SET TASKS:
1 - Summarize the DV360 integration page in two sentences.
2 - Answer these questions from the DV360 integration page:
(a) What is the default value of the reporting dataset for DV360?
(b) What do the blue objects in the entity relationship diagram represent?
(c) Through which DV360 feature does Cortex Framework integrate with DV360?
3 - According to the DV360 integration page, what does setting marketing.DV360.deployCDC to true do, and for what purpose are the resulting scripts generated? Respond in one or two sentences.
>> Begin READING TEXT
Cortex Framework: integration with YouTube (with DV360)

This page describes the required configurations to bring data from YouTube with Display & Video 360 (DV360) as a data source of the marketing workload of Cortex Framework Data Foundation.

DV360 is an advertising platform by Google for managing YouTube advertising alongside other digital channels, offering advertisers greater control and efficiency in their marketing efforts.

The following diagram describes how DV360 data is available through the marketing workload of Cortex Framework Data Foundation:

DV360 data source

Figure 1. DV360 data source.

Configuration file

The config.json file configures the settings required to connect to data sources for transferring data from various workloads. This file contains the following parameters for DV360:

   "marketing": {
        "deployDV360": true,
        "DV360": {
            "deployCDC": true,
            "datasets": {
                "cdc": "",
                "raw": "",
                "reporting": "REPORTING_DV360"
            }
        }
   }

The following table describes the value for each marketing parameter:

Parameter Meaning Default Value Description
marketing.deployDV360 Deploy DV360 true Execute the deployment for DV360 data source.
marketing.DV360.deployCDC Deploy CDC scripts for DV360 true Generate DV360 CDC processing scripts to run as DAGs in Cloud Composer.
marketing.DV360.datasets.cdc CDC dataset for DV360 - CDC dataset for DV360.
marketing.DV360.datasets.raw Raw dataset for DV360 - Raw dataset for DV360.
marketing.DV360.datasets.reporting Reporting dataset for DV360 REPORTING_DV360 Reporting dataset for DV360.

Data Model

This section describes the Youtube (with DV360) Data Model using the Entity Relationship Diagram (ERD). For a better view of the diagram, see the repository source.

DV360)

Figure 2. Youtube (with DV360): Entity Relationship Diagram.

Reporting views

The blue objects in the ERD represent reporting views that contain aggregate metrics. See scripts in src/marketing/src/DV360/src/reporting/ddls.

Set up DV360 Raw data extraction

Cortex Framework integrates with DV360 using its Instant Reporting feature. Instant Reporting is an out-of-the-box feature of DV360 which allows larger and more complex reports to be saved, scheduled and downloaded to files and different locations. Each report periodically creates export data tables in BigQuery with the same configured table name prefix, that contains data for the selected date range, at the selected frequency.
>> End READING TEXT
>> Begin RECORDED INFORMATION
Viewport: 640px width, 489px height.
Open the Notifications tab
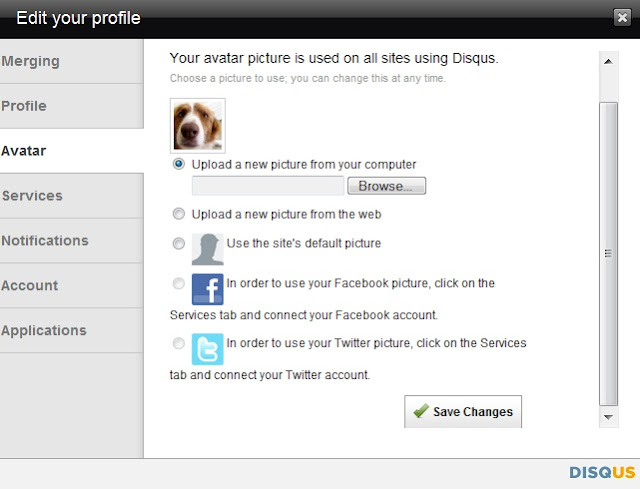point(70,241)
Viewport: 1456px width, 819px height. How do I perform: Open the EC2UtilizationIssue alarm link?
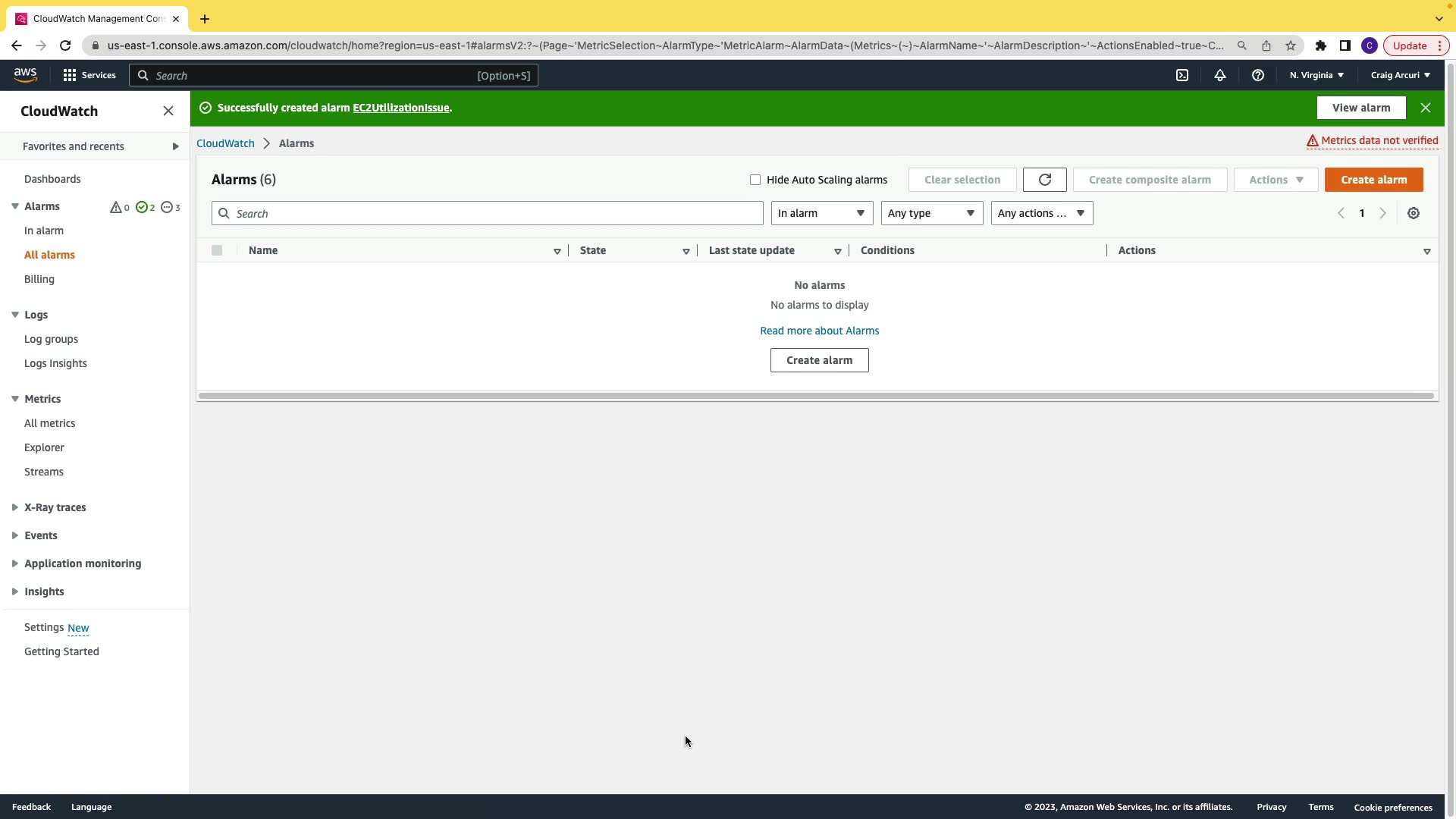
>> End RECORDED INFORMATION
EXPECTED RESPONSES:
1 - The page sets out the configuration needed to bring YouTube data through Display & Video 360 into the marketing workload of Cortex Framework Data Foundation, including the DV360 parameters in the config.json file and their default values. It also presents the DV360 data model as an entity relationship diagram and states that Cortex Framework extracts raw data through the DV360 Instant Reporting feature, whose reports periodically create export data tables in BigQuery.

2 -
(a) REPORTING_DV360
(b) Reporting views that contain aggregate metrics
(c) Instant Reporting

3 - Setting marketing.DV360.deployCDC to true generates DV360 CDC processing scripts. These scripts are generated to run as DAGs in Cloud Composer.